Fig. 5.

ARHGEF11 plays a crucial role in the ZO-1–mediated remodeling of PJARs. (A–C) EpH4 cells depleted of ZO-1 and ZO-2 (ZO1KO·ZO2KD-EpH4) were cotransfected with a ZO-1 expression vector and control or ARHGEF11-specific siRNA, or transfected with ZO-1ΔCT (lacking aa 1520–1745). The expression of ZO-1 and ARHGEF11 was examined by Western blotting (A). (B) Distribution of the reexpressed WT or mutant ZO-1 was compared with that of myosin-IIB. (C) The number of cells exhibited the formation of PJAR represented by organized myosin-IIB as a thin line encircling cells was divided by the number of cells that were positive for reexpressed ZO-1. The percentage of the value was defined as rescued PJARs (y axis; data presented as mean ± SD; n = 3; *P < 0.001). (D) Recruitment of ARHGEF11 to TJs by WT or mutant ZO-1 was examined. ZO1KO·ZO2KD-EpH4 cells transfected with WT or ΔCT mutant ZO-1 were immunostained for ZO-1 and ARHGEF11. Arrows and arrowheads indicate cell–cell adhesion sites. (E) Effect of the simultaneous depletion of ARHGEF11 and ZO-2 on junction formation.

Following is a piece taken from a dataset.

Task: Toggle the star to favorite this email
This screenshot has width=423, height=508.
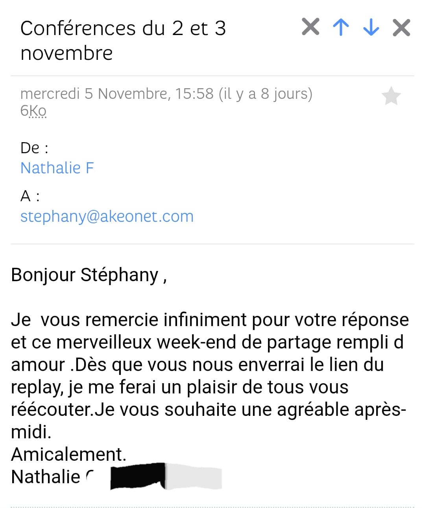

ARHGEF11-specific siRNA was introduced into ZO2KD-EpH4 cells. The cells were stained for ARHGEF11 with myosin-IIB or occludin to investigate the organization of PJARs or TJs, respectively. Asterisks indicate ARHGEF11-depleted cells. The cells were analyzed 3 d after replating (A–E). (Scale bars: 10 μm.)